Business

New body must haul rogue umbrella companies into the light – Greg Wright

New body must haul rogue umbrella companies into the light – Greg Wright

Thirty years ago, as a young journalist, I was horrified by the activities of rogue gangmasters who bullied their workers and cheated the taxman.

The new Single Enforcement Bod will be established through primary legislation when parliamentary time allows

In recent years, there has been no sign that these corrupt individuals are being driven out of business.

The Government estimates there are thousands of modern slavery victims in Britain today. Many of them are being abused in plain sight.

Car washes, construction and agriculture are the sectors in which labour exploitation is most often uncovered. In 2017, for example, 5,000 people were referred to British authorities as potential victims of slavery, an increase of a third from 2016.

The abusers play a calculating, brutal game. A study of the food and construction sectors in the UK found that gangmasters take on more workers than they need and deliberately avoid giving victims work. They provide them with accommodation and money for food, on the proviso it is paid back when they start earning.

Victims become “coerced consumers”, forced into spending wages on accommodation, food, transport and other goods provided by their employer.

Professor Andrew Crane, from the University of Bath, found that victims are being mercilessly forced into a cycle of debt and exploitation that is extremely difficult to break.

But there is hope that this cycle could finally be broken. The Government has announced that a new watchdog will be created to protect the rights of UK workers.

Responsibility for tackling modern slavery, enforcing the minimum wage and protecting agency workers, which is currently spread across three different bodies, will be brought under one roof, creating a new authority. The Government believes this body will ensure businesses that break the rules have nowhere to hide.

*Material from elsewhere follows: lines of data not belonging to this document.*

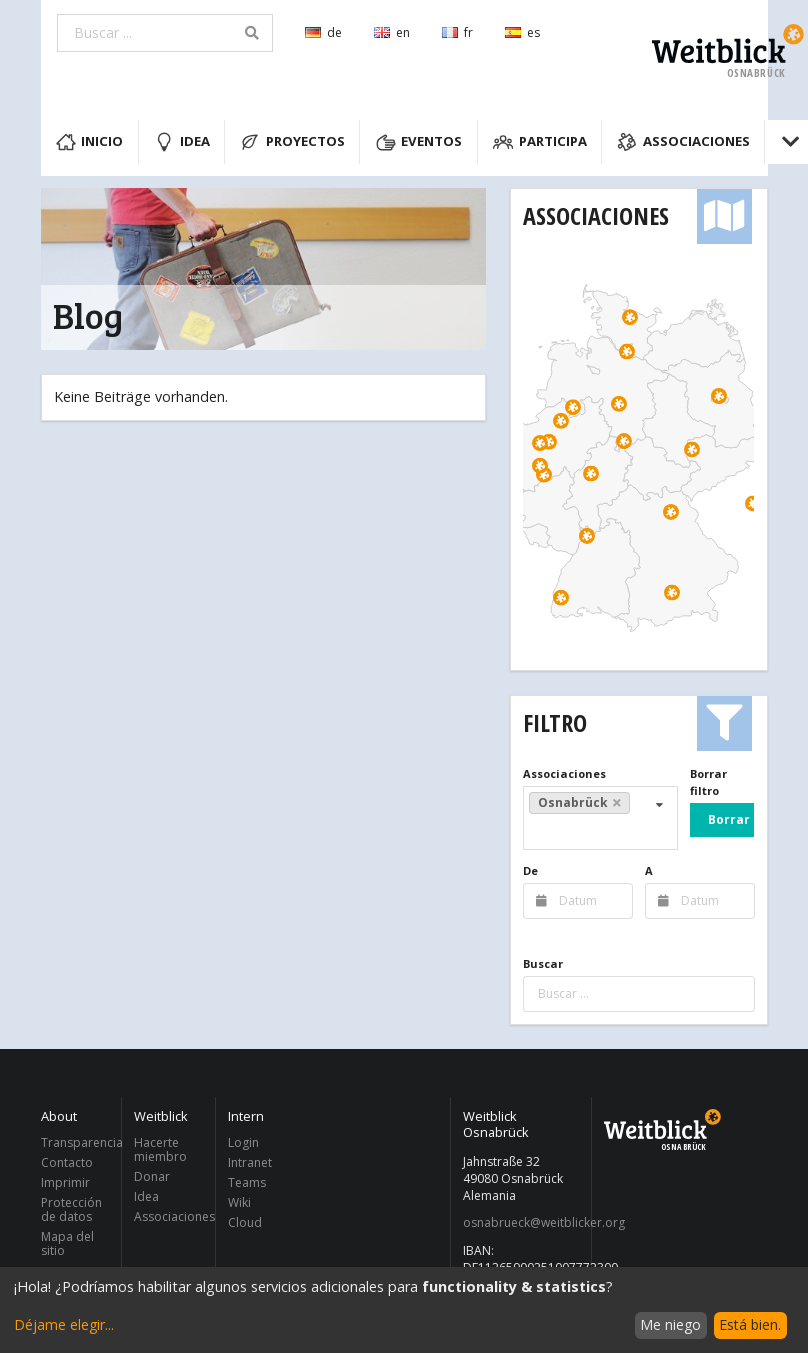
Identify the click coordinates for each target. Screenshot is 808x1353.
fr (457, 32)
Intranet (250, 1162)
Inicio (90, 142)
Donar (152, 1176)
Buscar (543, 963)
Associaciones (683, 142)
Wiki (239, 1202)
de (323, 32)
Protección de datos (71, 1209)
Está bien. (750, 1324)
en (392, 32)
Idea (182, 142)
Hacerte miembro (160, 1150)
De (530, 870)
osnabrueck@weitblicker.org (521, 1223)
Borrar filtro (708, 782)
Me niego (670, 1324)
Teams (247, 1182)
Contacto (67, 1162)
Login (243, 1143)
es (522, 32)
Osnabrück (580, 802)
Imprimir (65, 1182)
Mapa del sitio (67, 1243)
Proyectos (292, 142)
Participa (540, 142)
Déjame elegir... (64, 1324)
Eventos (419, 142)
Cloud (245, 1222)
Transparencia (76, 1143)
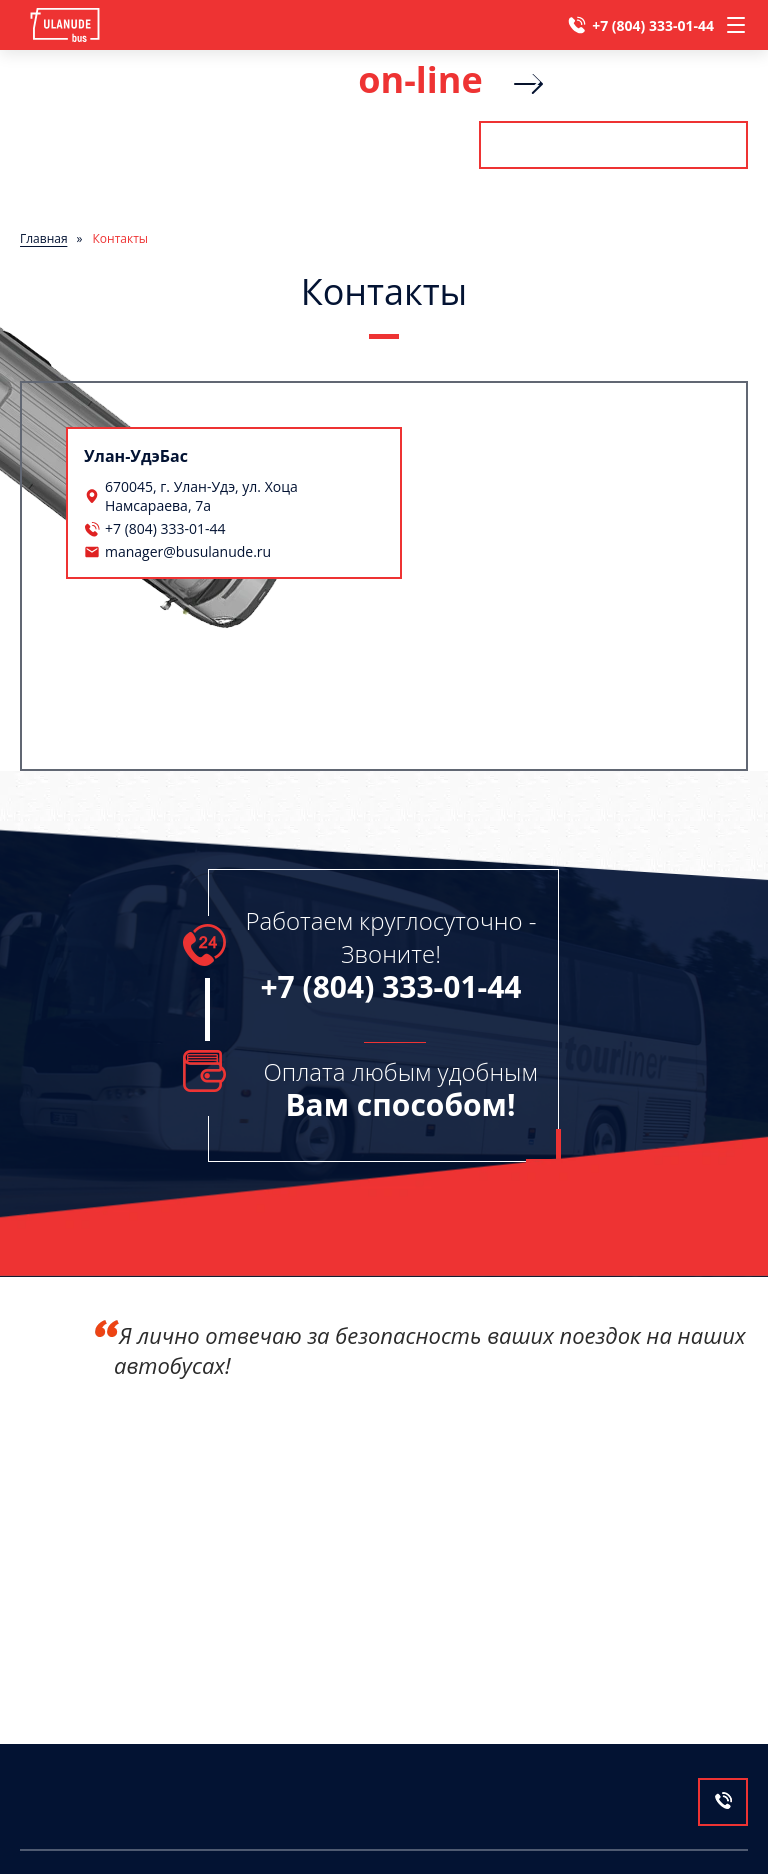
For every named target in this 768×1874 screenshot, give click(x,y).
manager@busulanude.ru (188, 551)
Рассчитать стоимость (613, 145)
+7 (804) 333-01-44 (653, 25)
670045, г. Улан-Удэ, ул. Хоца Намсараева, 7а (201, 496)
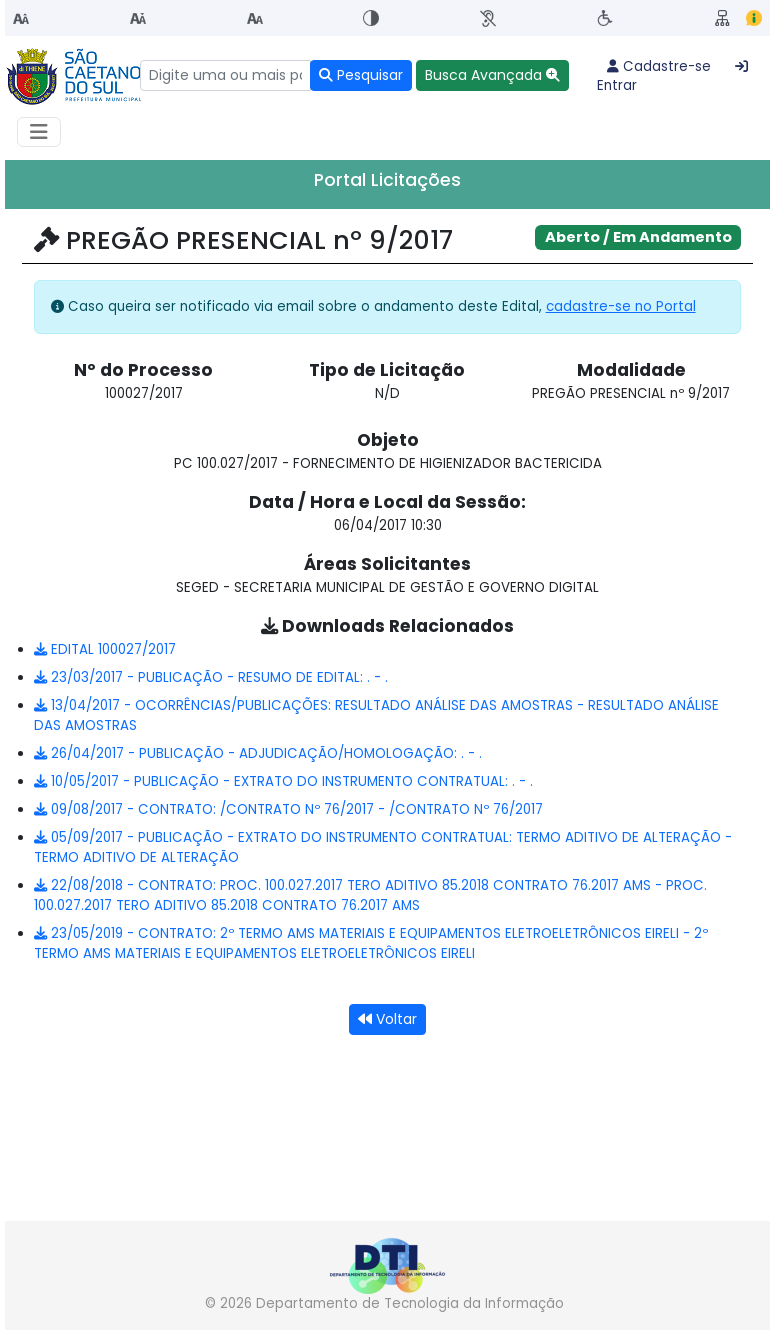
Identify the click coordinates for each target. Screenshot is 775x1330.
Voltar (387, 1019)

The Government claims this ‘one-stop shop’ approach will help improve enforcement through better co-ordination and pooling intelligence.

It will also enhance workers’ rights by providing a single, recognisable port of call for workers so they know their rights and can blow the whistle on bad behaviour.

The new body will continue the ‘Naming and Shaming scheme’, which calls out companies who fail to pay workers what they are owed and can hit rogue employers with fines of up to £20,000 per worker. This enforcement activity will be extended to cover other regulations protecting the pay of workers employed through agencies or by gangmasters in the agricultural sector.

However, Rebecca Seeley Harris, a former senior policy adviser to the Treasury, is alarmed by the prospect of any delay in setting up this body.

“It’s concerning that the SEB (new Single Enforcement Body) will be only established through primary legislation when parliamentary time allows,” she said. “This does not bode well for those people currently enslaved in gangmaster and unethical supply chains nor the contingent workforce caught up in the umbrella company scandal.”

Ms Seeley Harris believes there must be a focus on umbrella companies and non-compliance issues, “which is costing HMRC and the contingent workforce billions of pounds each year”.

A Government spokesman said: “Our published plans for a new single enforcement body clearly state that the new body will include umbrella companies in its remit, and will have new powers to tackle non-compliance.”

Ms Seeley Harris said the last year has brought to light the precarious nature of the labour supply chain. Many temporary umbrella workers have found themselves caught up in non-compliance issues.

The proposed body sounds like a giant stride in the right direction, but time is of the essence. If you’re a victim of modern slavery, you cannot wait for the next gap in Parliament’s cluttered schedule. You need to be liberated today.

The legislation required to set up the SEB must be placed before Parliament as a matter of urgency. Malpractice in the supply chain is denying the public of funds to provide services we will need more than ever as life slowly returns to normal. Companies which operate in the shadows must be hauled into the glare of unfiltered scrutiny.